Unveiling the Superconducting Ground State of Heusler alloy Pd2ZrIn via muon spin relaxation and rotation measurement

TL;DR

This study investigates the superconducting properties of Pd2ZrIn, revealing it as a conventional, weakly coupled, type-II superconductor with a fully gapped s-wave order parameter and preserved time-reversal symmetry.

Contribution

The paper provides the first muon spin relaxation and rotation measurements confirming the superconducting ground state and symmetry properties of Pd2ZrIn.

Findings

Pd2ZrIn exhibits bulk type-II superconductivity with T_C ~ 2.2 K.

Muon measurements show no evidence of spontaneous magnetic fields below T_C.

The superconducting gap is fully gapped and nodeless, consistent with s-wave pairing.

Abstract

Full Heusler alloys XInPd2 (X= Zr, Hf and Ti) have recently attracted significant attention owing to their symmetry-driven electronic structure and also due to the interplay between disorder and emergent ground states.
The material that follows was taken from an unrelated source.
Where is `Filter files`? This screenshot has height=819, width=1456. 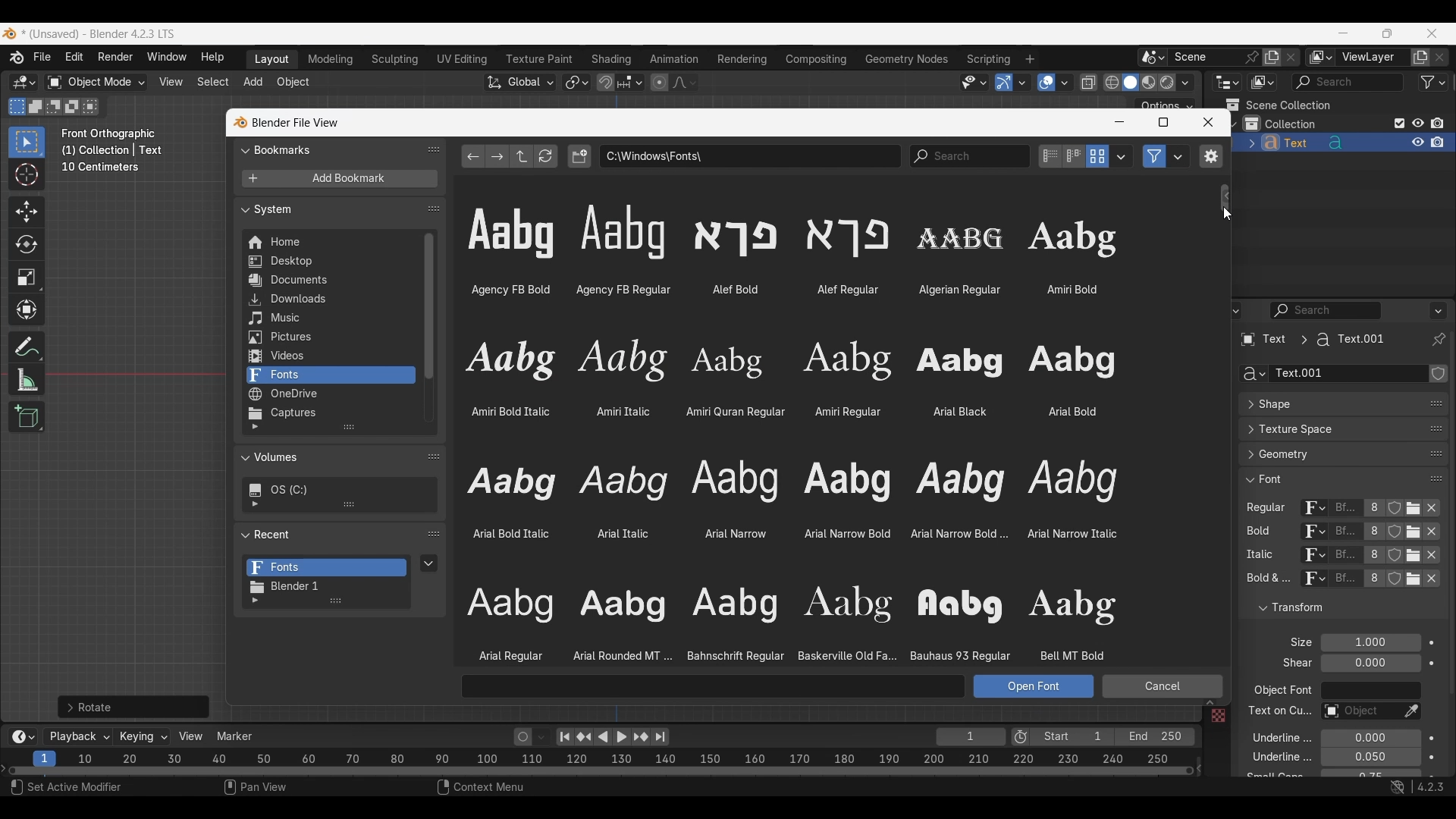
Filter files is located at coordinates (1154, 157).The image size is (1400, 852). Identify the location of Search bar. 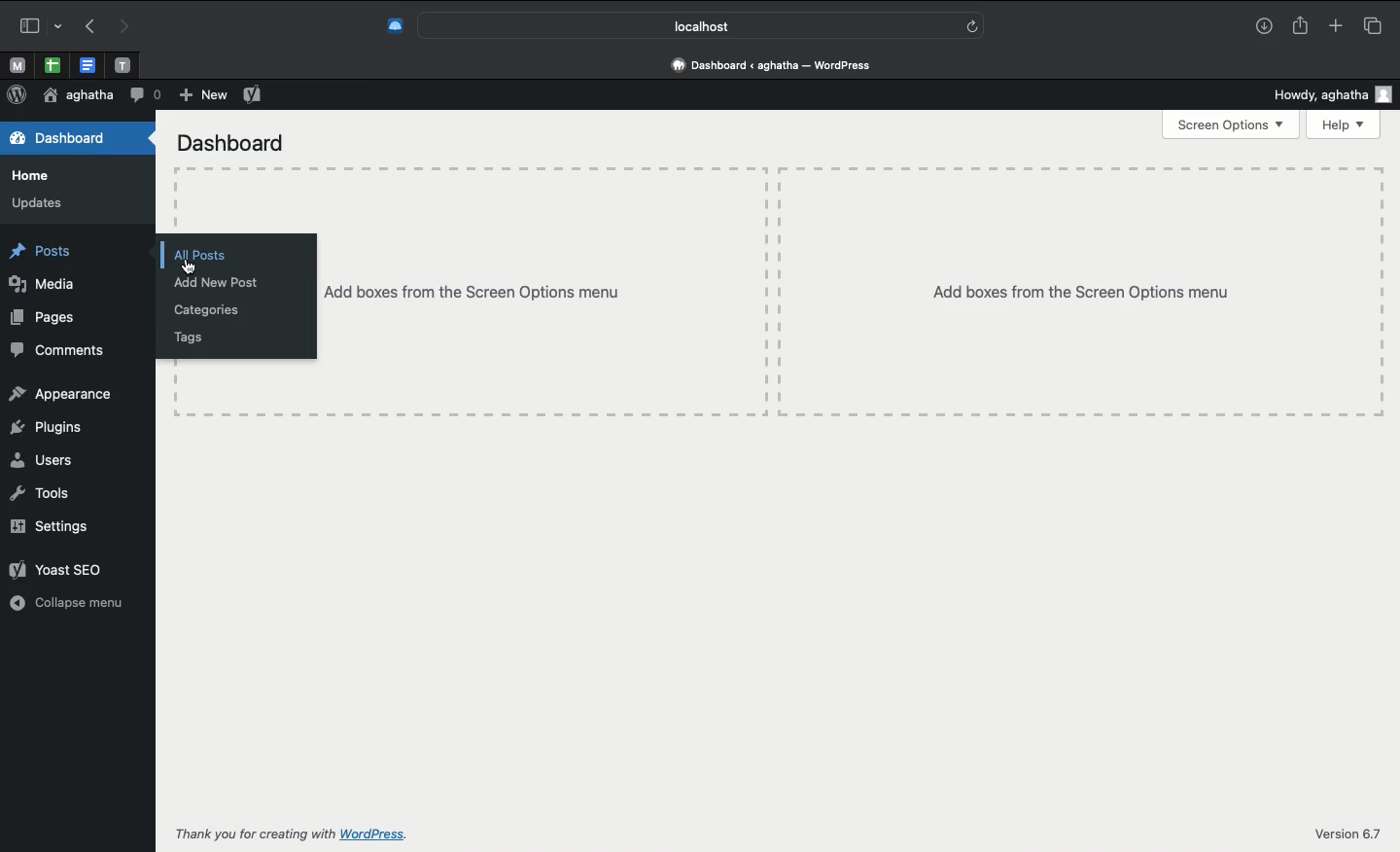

Within this family, Pd2ZrIn serves as a unique platform to study the effect of disorder on superconducting pairing. This alloy crystallizes in a cubic L21 structure with significant B2-type antisite disorder. Electrical resistivity and magnetic susceptibility studies confirm bulk type-II superconductivity with a transition temperature TC ~ 2.2 K. Zero-field {\mu}SR results reveal no evidence of spontaneous internal magnetic fields below TC, confirming the preservation of time-reversal symmetry. Transverse-field {\mu}SR spectra show the formation of a vortex lattice, consistent with type-II superconductivity, and the superfluid density is well described by a fully gapped, nodeless s-wave state with superconducting gap {\Delta} (0) ~ 0.33 \pm 0.01 meV. Furthermore, the estimated ratio of transition temperature and Fermi temperature (TC/TF) indicates that this alloy lies within the conventional superconducting regime on the Uemura plot. These results establish Pd2ZrIn as a weakly coupled, dirty-limit, type-II superconductor; with a fully gapped, nodeless order parameter and preserved time-reversal symmetry.